Well now both titans T.S. (Tom Snyder) and Merv are only broadcasting in eternity. Somehow Merv's passing fully closes the door on my childhood, who's greatest thrill was being home from school which meant watching seventies daytime television that I was too young to fully understand. I have to admit that Merv and Mike Douglas are pretty much interchangeable in my memory either way I very much enjoyed both of them. Dinah Shore was my very favorite but that may be selective miss-memory? There were of course the game shows, "Match game" being my favorite and of the syndicated sitcoms the ones that stick out in my memory are the weirder ones; "The Ghost and Mrs. Muir", "Nanny and the Professor" (really not that weird, more "Huh?") the weird crown has to go to what was my favorite when I was very young (god only knows why?) "Love American Style", what the hell was that?

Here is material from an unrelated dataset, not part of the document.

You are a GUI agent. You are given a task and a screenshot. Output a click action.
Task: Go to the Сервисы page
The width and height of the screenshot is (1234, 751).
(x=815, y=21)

It's not like I ever post anyway (and I'll always use any excuse not to) but I was trying to avoid the 'dead people' posts unless I really had a fondness for the person or of course (what trumps all of my reasonings) the mood was right (like this post). I had actually started to write something about Antonioni and Bergman's deaths but like many (MANY!) other posts it never went anywhere. I think it was mainly finding out that Tom Snyder had also died a few days earlier and I didn't feel right talking up the two great directors and leaving T.S. (who was almost like a friend, in that weird television way) in the background? As 'Dead People' posts go Rosie O'donell did Merv right in her recent post. I think it really captures his Merv-ness, reading it though gives me that lower gut poopy feeling that I would get being in that situation. So really all of this nonsense is b/c (maybe?) Tom Snyder said something that struck me funny some time back in the 90's and in a small way i wanted to keep it alive . . . if this can be called living!?!


2 comments:

Richard said...

perhaps, I am just being nostalgic, but wasn't the mainstream culture more interesting back then?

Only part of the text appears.